Career coach Sinead Howland, of Sinead Howland Career Coaching said: “Maths and English GCSEs are something employers like to see. These can be studied in the daytime or evening in your local college. If you are worried about affording course fees, speak to the student support team for information on available funding.

“Many local colleges offer courses on employability, covering interview skills, job search and CV writing. They will be able to help you identify what skills and experience you already have and how you can demonstrate them to employers.”

A lack of work experience among job candidates

Work experience for those in education is extremely beneficial for employers and young people.

Recruitment expert Ron Stewart, chief executive of Jobs4Medical said: “I am a strong supporter of work experience placements for students in school. If we encourage our future workforce to get hands-on and really understand what kind of jobs are out there and where we need people, the job landscape could change for the better.

“Work experience is a great way to help young people decide on which careers they would like to pursue. By having an idea of which direction they want to go in early on, they are able to work towards a goal, ensuring they obtain the necessary qualifications as they go.”

Employers are not engaging with young people early enough

Experts say that by liaising with schools to develop the right qualifications – and helping to inspire and excite future employees – employers can attract talent more easily to their jobs.

Ron Stewart explained: “If students become interested in pursuing a certain career, there is a need for employers to liaise with schools, regarding the qualifications that are needed, so that everyone is on the same page.

“Another great initiative is for employers to visit schools, giving talks on what their company does and what a working day would be like. Often students just have no idea what these companies are and what they do.

“If they did, then hopefully we would have students excited about joining the workforce. Jobs fairs and events at universities can work just as well for undergraduate students.”

Employers aren’t maximising online recruitment practices

Ben Hutt, chief executive of Talent Party (UK) said: “One of the biggest issues businesses face when it comes to recruiting, is the time it takes to find the right people. It’s a real problem, and employers are making the recruitment process more complex and lengthy than it needs to be because they are not making the most of useful and relevant online recruitment practices.

“People have grown to expect long, painful hiring processes, but the good news is there are better faster ways, and employers are starting to recognise this.

“Recruitment doesn’t need to be such a hassle and the use of recruitment technology, in particular, big data, can help employers to find the best talent that’s right for their business, quickly and inexpensively.

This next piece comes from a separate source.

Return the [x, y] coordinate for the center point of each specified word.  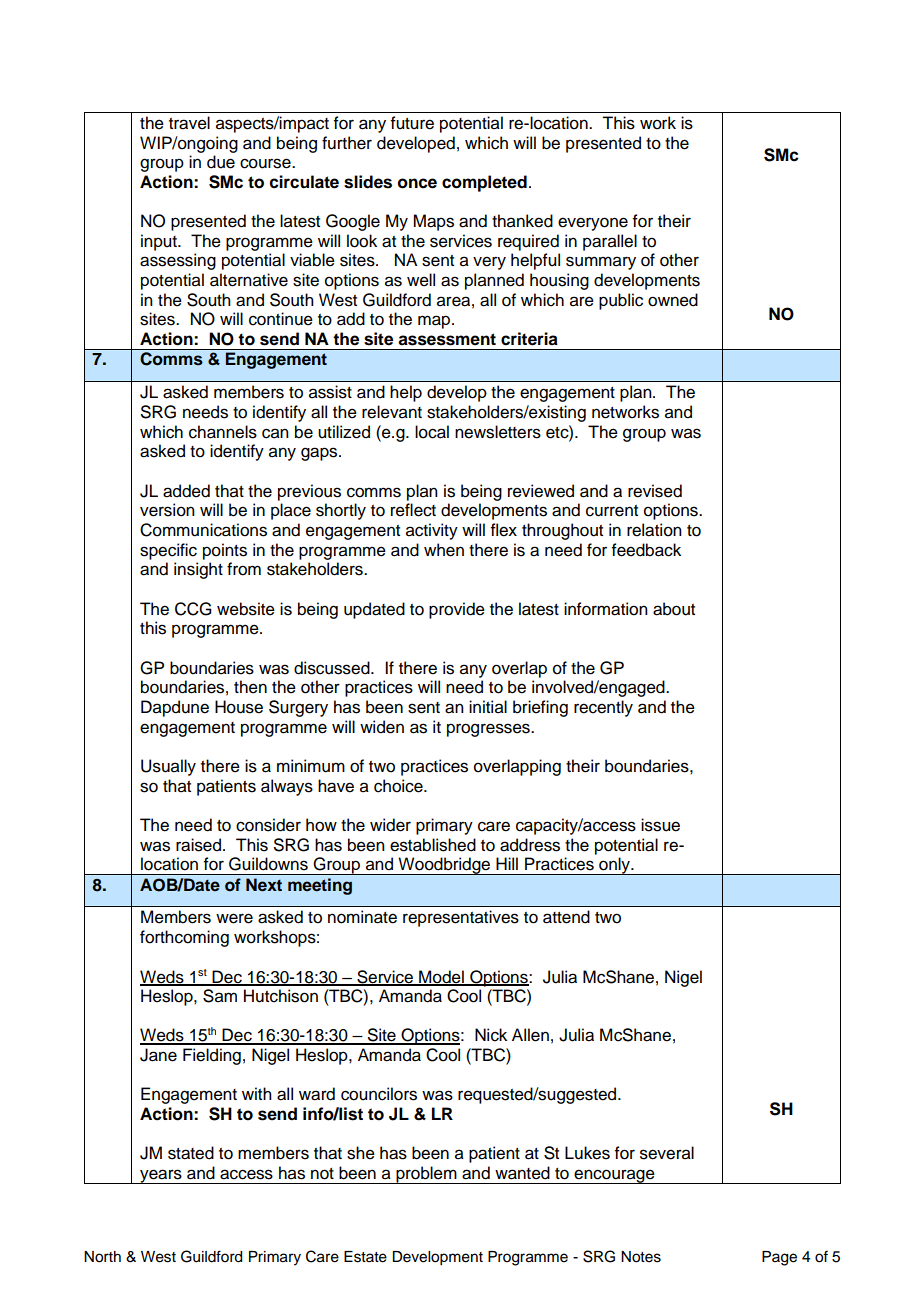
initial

“Recruitment technology, particularly which includes vast pools of candidates, recruiters and employers, is helping to dramatically reduce time to hire whilst also improving the quality of the outcome.

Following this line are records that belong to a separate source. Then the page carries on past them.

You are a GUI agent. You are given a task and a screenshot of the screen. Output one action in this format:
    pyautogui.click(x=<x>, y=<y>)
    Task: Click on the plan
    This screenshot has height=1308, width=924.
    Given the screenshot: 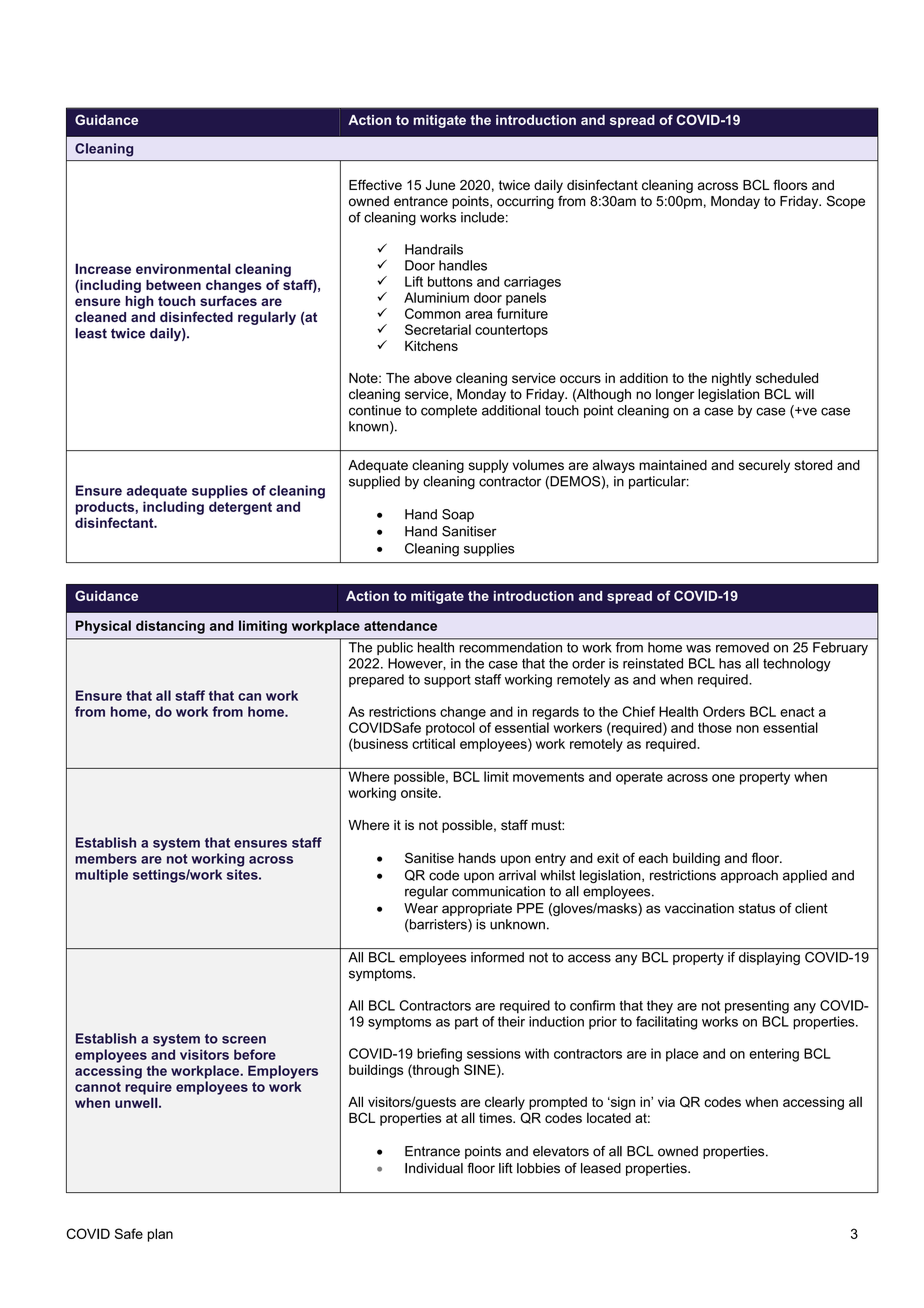 What is the action you would take?
    pyautogui.click(x=160, y=1235)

“This could not be possible without data science and the power of the Internet and cloud-based technologies. In our business, for example, we use it to extract and analyse information from more than 10 million candidate career histories. Fabulous algorithms then make it easy for even the most time-poor employer, to create a shortlist of great candidates within a few minutes. Then the recruiters with relationships with those candidates do the work to screen candidates and organise interviews. Quick and easy!”